Les diables du livre

 

 

    Hormis l'éclairage porté sur les personnages centraux que sont le Maitre et Marguerite, les figures les plus saisissantes du livre de Boulgakov sont sans doute celles de ces diables qui œuvrent à si grand train tout au long du récit. L’imagination, le vécu, le talent de Boulgakov ont su leur donner des représentations inoubliables.
    Mauvais comme des teignes, sournois, capricieux, tourmenteurs, violents, tortionnaires, criminels, ces génies du mal apparaissent, disparaissent, puis réapparaissent constamment pour accomplir méfaits sur méfaits. Ils enchainent faussetés et gredineries, sèment la terreur et la désolation, malmènent les populations, squattent les appartements, mettent le feu aux immeubles, détruisent les vies et les âmes. Ils sont aussi de cette trempe à vous faire vous demander si vous ne perdez pas la tête, si vous n’êtes pas victimes d’hallucinations. En permanence, ils vous égarent dans un espace-temps chamboulé et indéchiffrable.
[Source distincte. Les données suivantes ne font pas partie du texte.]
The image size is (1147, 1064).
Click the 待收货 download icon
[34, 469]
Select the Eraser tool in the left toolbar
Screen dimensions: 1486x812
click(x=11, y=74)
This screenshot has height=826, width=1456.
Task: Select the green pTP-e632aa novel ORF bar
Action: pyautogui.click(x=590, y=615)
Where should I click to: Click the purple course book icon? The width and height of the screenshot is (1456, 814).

Ils ont, comme de juste, le vice dans peau.          
    Portraits rapides de ces diables saccageurs mi-polichinelles déjantés, mi-piranhas aux dents coupantes. 

 

    Avec son Woland (alias Satan), Boulgakov nous donne une description du Diable assez classique mais aussi très imaginative et très spirituelle. Le faciès de celui que l'on appelle aussi "Messire" ou le "Mage noir" ne nous surprend qu'à peine : "visage dissymétrique, le coin droit de la bouche tiré vers le bas", un sourcil "plus haut que l’autre", un œil vert "complètement fou" et le deuxième "vide, noir et mort". Woland est insaisissable. Usant d'une garde-robe tantôt négligée, tantôt du plus haut chic, il va, il vient, il est toujours en voyage. Là où il siège flotte parfois une "forte odeur de citron" quand ce ne sont pas des effluves de "soufre et de poix". Boulgakov ne manque pas d'humour lorsqu'il évoque ce personnage morne, intraitable et terrifiant. Nous apprenons ainsi, par exemple, qu'il est propriétaire d'une villa à Nice, qu'il "n'aime pas la lumière électrique" et qu'il souffre de rhumatismes...
    Koroviev possède une dégaine invraisemblable : grand, filiforme, "casquette de jockey miniature" perchée sur le crâne, pantalon et veste à carreaux étriqués, chaussettes blanches douteuses. Du jamais vu ! Sa toute petite tête est traversée par de "fines moustaches pareilles à des plumes de poule". Il arbore un lorgnon cassé et fait entendre une voix de chèvre lorsqu'il ouvre la bouche. Nommé aussi "L'Interprète", Koroviev se dit par ailleurs maitre de chapelle "spécialiste renommé dans l'organisation de cercles de chant choral". Tout un programme ! En l'occurrence, il est surtout orfèvre dans l'art de faire tourner son monde en bourrique.
   
Béhémot est, quant à lui, un chat. Un chat noir "d'une taille absolument énorme", un chat tout de même capable de tenir "d'une patte un verre de vodka et de l'autre une fourchette sur laquelle il [vient] d'embrocher un champignon mariné" !... Ce gros matou déluré ne cesse de faire la sarabande. Désigné également sous le nom de Hans, il exécute des tours pendables, détient la faculté d'envoyer des télégrammes, met des cravates et se poudre les moustaches lorsqu'il va au bal, est insensible aux balles de revolver. Perfide, dangereux et violent, Béhémot est aussi un farceur de première force. Usant et abusant de son bagout, il remplit le rôle d'un bouffon des plus insolents qui irrite le roi des Enfers plus qu'il ne l'égaye.
    Azazello est sans doute le moins avenant (tout est relatif...) des membres de la troupe de Satan. Azazello fait froid dans dos. C'est un démon roux "au poil rouge feu", petit, trapu, athlétique, "légèrement boiteux", portant chapeau melon. Le plus inquiétant est certainement cette tache disgracieuse qu'il a sur l'œil, cette sorte de croc qui dépasse de sa bouche et parfois ce couteau "glissé dans un ceinturon de cuir".
    La quatrième collaboratrice du Diable s'appelle Hella, jolie sorcière rousse dont une des caractéristiques est de vaquer en tous lieux entièrement nue. L'énigmatique "balafre de couleur pourpre" qui sillonne son cou ainsi que ses "yeux brûlants et phosphorescents" n'incitent guère à engager le moindre rapprochement amical avec elle.

                                                                                                                                                                                                        D. R.